There seems to be sources like this, this also, and some introductions that discuss elliptic curves in general and how they're used. But what I'd like to know is why these particular curves are so important in cryptography as opposed to, let's say, any other polynomial degree $\gt$ 2 which you can then mod over some group. It seems like once a modulus is applied then other function types should be acceptable as well.
It seems even less intuitive when just looking at the bubble vs curve as here:
Since there are other curves (let's say anything from a sin wave to the $x^3 + x$ or even just some unusually shaped contour) that could do the job. It seems like they would provide much more surface area to get a larger space in $\mathbb{Z}_p$ or really just more possible combinations of connecting lines from some arbitrary $P$ and $Q$ to get $R$ as opposed to something as restrictive (on the graph) as beginning from some bubble (which would seem to unnecessarily reduce the possible combinations) and then use a modulus to implement the discrete logarithm problem.

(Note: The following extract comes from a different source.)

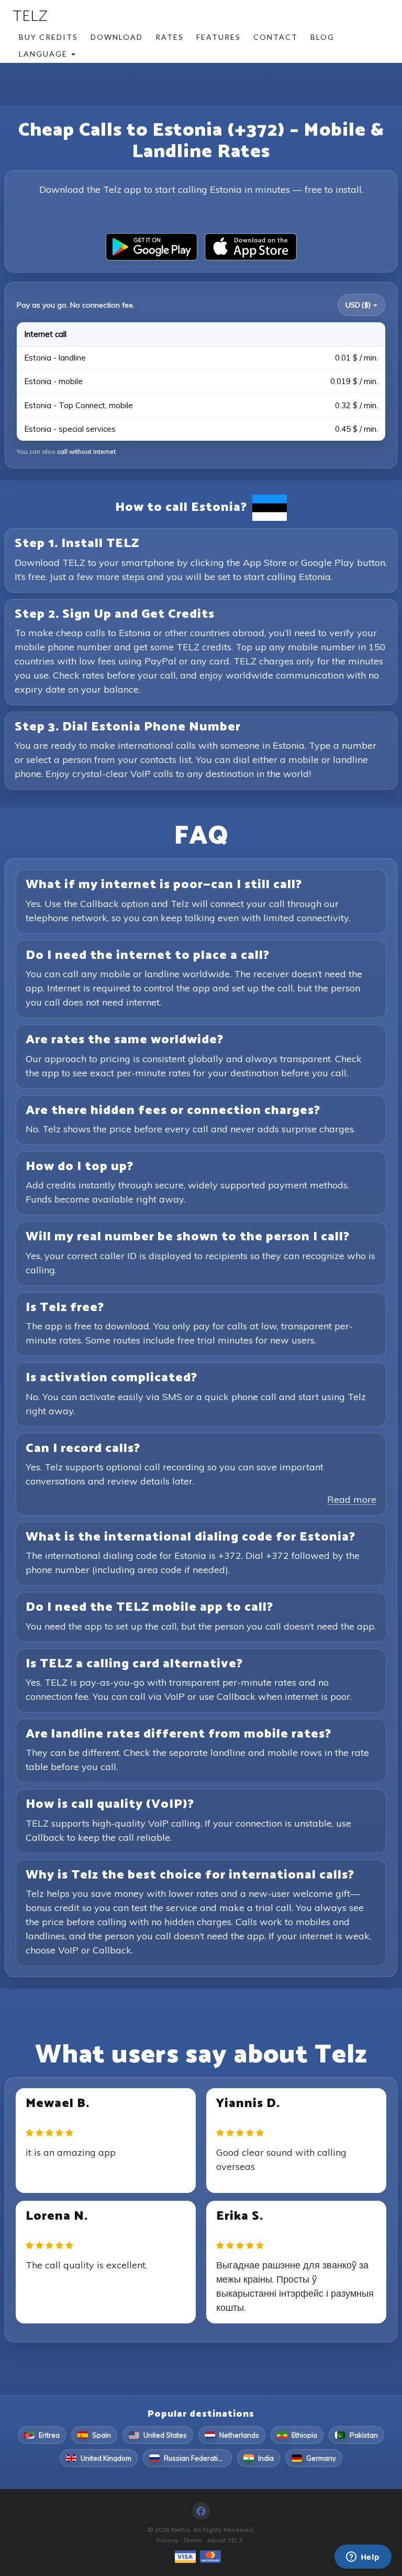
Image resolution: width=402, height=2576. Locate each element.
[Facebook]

Sorry if this seems a little naive of a question, I'm trying to write an implementation right now and just to understand it fully even if that means asking something that is taken for granted. Perhaps just walking through a simple example (most of the ones I've searched are anything but), just a few sentences, would be rather helpful, from "A wants to talk to B" all the way up to "now E can't listen in between A and B".
EDIT:
So it seems like this is the version of elliptic curves over a finite field:
Yes that looks pretty random. But I'm still not really seeing why they are the only equations that have cryptographic significance. It's difficult to imagine that if you simply took some other higher degree equation and applied modulus (to place within a group), then it seems like it would make sense that you'd get something that's also comparatively random.